[What is needed]
Here the requirement is to repeat every record exactly, in full.
========
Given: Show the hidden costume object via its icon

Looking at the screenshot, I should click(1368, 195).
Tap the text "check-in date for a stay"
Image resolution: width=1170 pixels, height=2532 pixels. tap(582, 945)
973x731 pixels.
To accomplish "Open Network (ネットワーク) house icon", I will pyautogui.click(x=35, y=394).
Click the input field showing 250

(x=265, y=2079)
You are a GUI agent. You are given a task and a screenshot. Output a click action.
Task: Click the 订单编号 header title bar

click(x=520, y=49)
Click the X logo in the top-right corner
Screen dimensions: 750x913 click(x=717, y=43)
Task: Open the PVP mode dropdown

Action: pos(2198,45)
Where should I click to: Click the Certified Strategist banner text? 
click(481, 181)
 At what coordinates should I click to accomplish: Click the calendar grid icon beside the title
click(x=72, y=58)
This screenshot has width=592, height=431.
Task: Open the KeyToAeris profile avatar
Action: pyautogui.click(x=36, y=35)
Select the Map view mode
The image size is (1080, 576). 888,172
========
[Response]
Given: Show the hidden costume object via its icon

Looking at the screenshot, I should click(1368, 195).
Tap the text "check-in date for a stay"
Image resolution: width=1170 pixels, height=2532 pixels. tap(582, 945)
973x731 pixels.
To accomplish "Open Network (ネットワーク) house icon", I will pyautogui.click(x=35, y=394).
Click the input field showing 250

(x=265, y=2079)
You are a GUI agent. You are given a task and a screenshot. Output a click action.
Task: Click the 订单编号 header title bar

click(x=520, y=49)
Click the X logo in the top-right corner
Screen dimensions: 750x913 click(x=717, y=43)
Task: Open the PVP mode dropdown

Action: pos(2198,45)
Where should I click to: Click the Certified Strategist banner text? 
click(481, 181)
 At what coordinates should I click to accomplish: Click the calendar grid icon beside the title
click(x=72, y=58)
This screenshot has width=592, height=431.
Task: Open the KeyToAeris profile avatar
Action: pyautogui.click(x=36, y=35)
Select the Map view mode
The image size is (1080, 576). 888,172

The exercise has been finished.